In some instances, the mode manager 204 can determine, identify, or otherwise indicate that the AP 202 is capable of communicating with the client device 214 at a second or subsequent capability mode 208 associated with a different power level 210. In this manner, the AP 202 can communicate with the client devices 214 at a different capability mode 208 than a previously selected capability mode. The mode manager 204 can select the capability mode 208 and power level 210 that increases performance of the AP 202, reduces energy consumption, and optimally communicates with the client device 214.

The AP 202 can transmit, send, or otherwise provide, responsive to the determination, a frame to notify the client device that the AP 202 is to transition from the first capability mode to the second capability mode. The frame can be a data packet that is represented as a structured or unstructured unit of data. The frame can include a header, a payload, a QoS control and a frame check sequence. The frame can be represented as a management frame, a control frame, a beacon frame, a response frame, or a QoS data frame, among other frames. For example, the AP 202 can transmit a QoS frame from the AP 202 to the client device 214 to synchronize QoS requirements for communication. The frame can notify at least one client device 214 that the AP 202 is to transition from a low power capability mode 208 to a full power capability mode 208.

In some instances, the AP can perform, execute, or otherwise apply Dynamic Frequency Selection (DFS) detection prior to transmitting the frame. The DFS can refer to channel allocation to avoid interference. The DFS can include channel monitoring, radar detection, regulatory compliance, among others. utilizing DFS can provide support for the AP to enable interference-free communication within the network. In some instances, the DFS can reduce or eliminate interference of environmental factors. From here, the AP 202 can transmit, provide, or otherwise send the frame to notify the client device, responsive to the DFS detection.
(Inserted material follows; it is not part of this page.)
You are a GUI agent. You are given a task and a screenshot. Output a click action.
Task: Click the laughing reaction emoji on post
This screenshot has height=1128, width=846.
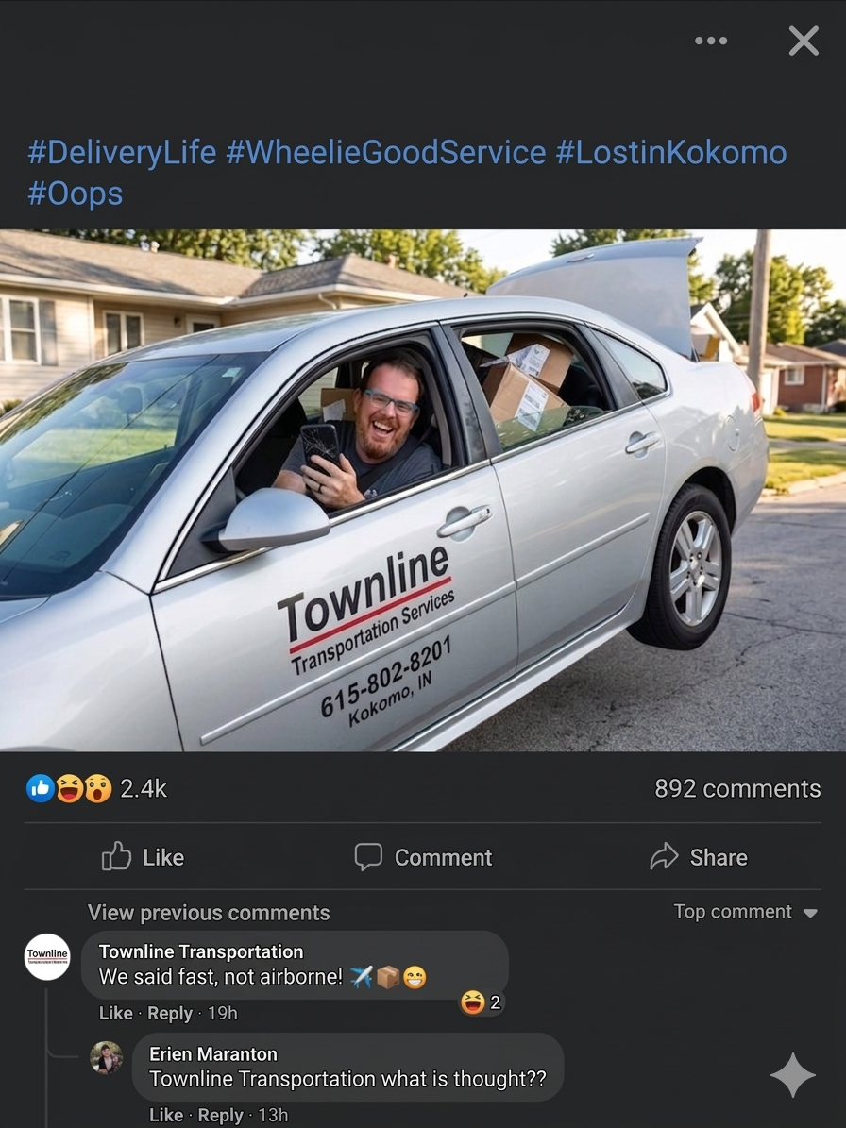[70, 788]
The AP 202 can generate, determine, or otherwise identify the frame to indicate to the client device a time duration for which the AP 202 is to communicate at the second capability level. The time duration can be represented in microseconds, nanoseconds, picoseconds, seconds, minutes, hours, among other representations in time. The mode manager 204 can indicate the time duration within the header of the frame (e.g., duration/ID field). By using the time duration within frame, the AP 202 can synchronize communication thereby, reducing the amount collisions of data transmission between the AP 202 and the client devices 214. In some instances, the client device 214 can generate an indication indicating that the QoS is satisfied at the capability mode 208 or unsatisfied at the capability mode 208. upon generation of the indication, the client device 214 can transmit, send, or otherwise provide the indication to the AP 202. The AP 202 can receive, retrieve, or otherwise obtain from the client device, an indication that the QoS is to be satisfied at the second capability mode responsive to a status of the AP 202 to save energy. From here, the AP 202 can transmit, send, or otherwise provide the frame responsive to the indication.

In some cases, the AP 202 can determine, identify, or otherwise indicate that the AP 202 is not capable of communication with the client device 214 according to the QoS (e.g., QoS data 212) at the capability mode 208. The Ap 202 can make the determination by evaluating the number of network devices and the amount of traffic within the network. The AP 202 can transmit, provide or otherwise send, responsive to a determination that the AP 202 is not capable of communicating with the AP 202 according to the QoS at the second capability mode 208, a second frame to notify the client device that the AP 202 is to transition from the second capability mode 208 to the first capability mode 208. The second frame can have a similar format as the first frame, yet indicate that the AP 202 is not capable of communicating at the second capability mode 208. In this manner, the AP 202 can determine that the AP 202 is to transition from the second capability mode to the first capability mode. By reverting back to the previous capability mode (e.g., first capability mode 208), the AP 202 can communicate with the client device 214 at the first capability mode 208 (e.g., at bandwidth and communication rate of the first capability mode).

The AP 202 can generate, create, or otherwise identify, responsive to the determination that the AP 202 is to transition from the second capability mode to the first capability mode, a second frame to notify the client device of a transition delay during which the AP 202 will be unavailable. The second frame can have a similar format to the frames described above. The Ap 202 can send the frames including the transmission delay. The transmission delay can indicate that the AP 202 is unavailable due to the transition from the second capability mode 208 (e.g., reduced capability mode 208, current capability mode) to the first capability mode 208 (e.g., increased capability mode 208, previous capability mode 208). The transition delay can be a predetermined value based on transitions between the capability modes 208. In some instances, the AP 202 can calculate the transition delay according to the QoS data 212 of the AP 202 and the power levels 210 of each capability mode 208. From here, the AP 202 can transmit, send, or otherwise provide the second frame to notify the client device that the AP 202 is to be available for communication at the first capability mode following the transition delay.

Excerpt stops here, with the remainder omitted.